### PROMPT A
Answer each question about the transistor claim, one line per answer, marked (i), (ii), (iii).
(i) What conductivity type is the drain region?
(ii) To what depth is the base region integrated into the semiconductor layer?
(iii) To what are the two outer regions of the protective element electrically connected?
### PROMPT B
According to the transistor claim, why is the middle region of the protective element made higher in impurity concentration than the other two regions at the junctions? Answer in one to three sentences.
### PROMPT C
Continue the transistor claim from its final sentence.

2. A high frequency insulated gate field - effect transistor comprising an integrated semiconductor crystal having a substrate of first conductivity type, a uniformly thin semiconductor layer of a second conductivity type overlying said substrate and higher in impurity concentration than said substrate, a base region of said first conductivity type integrated into said semiconductor layer to a depth sufficient to electrically connect it to said substrate, a source region of said second conductivity type integrated into said base region, a gate insulator overlying said semiconductor layer, a gate electrode overlying said gate insulator, a drain region of said second conductivity type integrated into said semiconductor layer, and a protective element for protection against the breakdown of said gate insulator, said protective element being integrated in the same semiconductor crystal in which said field-effect transistor is integrated, comprising two reverse connected p-n junctions, said two p-n junctions comprising three semiconductor regions one of which is disposed between the other two regions is different in conductivity type from the other two regions and higher in impurity concentration than said other two regions at said junctions thereby suppressing minority carrier injection, one of said two regions being electrically connected to said gate electrode and the other of said two regions being electrically connected to the same semiconductor substrate as that of said field effect transistor, said semiconductor layer being said region of higher impurity concentration between said two regions of said protective element.

### SOURCE EXCERPT
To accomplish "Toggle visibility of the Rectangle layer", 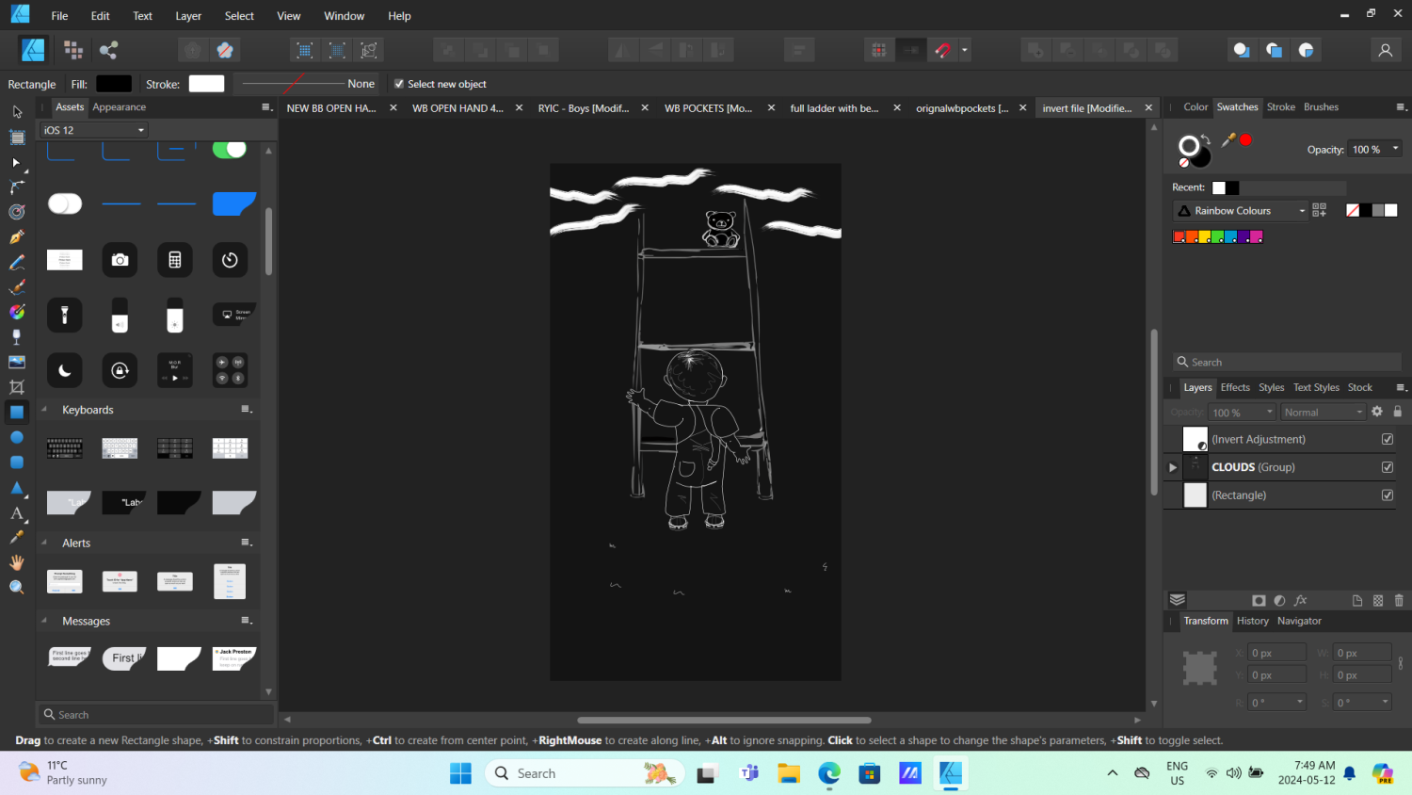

### FINAL ANSWER A
(i) The drain region is of the second conductivity type.
(ii) It is integrated to a depth sufficient to electrically connect it to the substrate.
(iii) One is connected to the gate electrode, and the other is connected to the same semiconductor substrate as that of the field-effect transistor.

### FINAL ANSWER B
The middle region has a higher impurity concentration than the other two regions at the junctions in order to suppress minority carrier injection.

### FINAL ANSWER C
3. A high frequency insulated gate field-effect transistor comprising in integrated semiconductor crystal having a substrate of first conductivity type, a uniformly thin semiconductor layer of a second conductivity type overlying said substrate and higher in impurity concentration than said substrate, a base region of said first conductivity type integrated into said semiconductor layer to a depth sufficient to electrically connect it to said substrate, a source region of said second conductivity type integrated into said base region, a gate insulator overlying said semiconductor layer, a gate electrode overlying said gate insulator, a drain region of said second conductivity type integrated into said semiconductor layer, and a protective element for protection against the breakdown of said gate insulator, said protective element being integrated in the same semiconductor crystal in which said field-effect transistor is integrated comprising two reverse connected p-n junctions, said two p-n junctions comprising three semiconductor regions one of which is disposed between the other two regions is different in conductivity type from said other two regions is higher in impurity concentration than the other two regions at said junctions thereby suppressing minority carrier injection, one of said two regions being electrically connected to said gate electrode and the other of said two regions being said semiconductor substrate itself, said semiconductor layer being said region of higher impurity concentration between said two regions of said protective element.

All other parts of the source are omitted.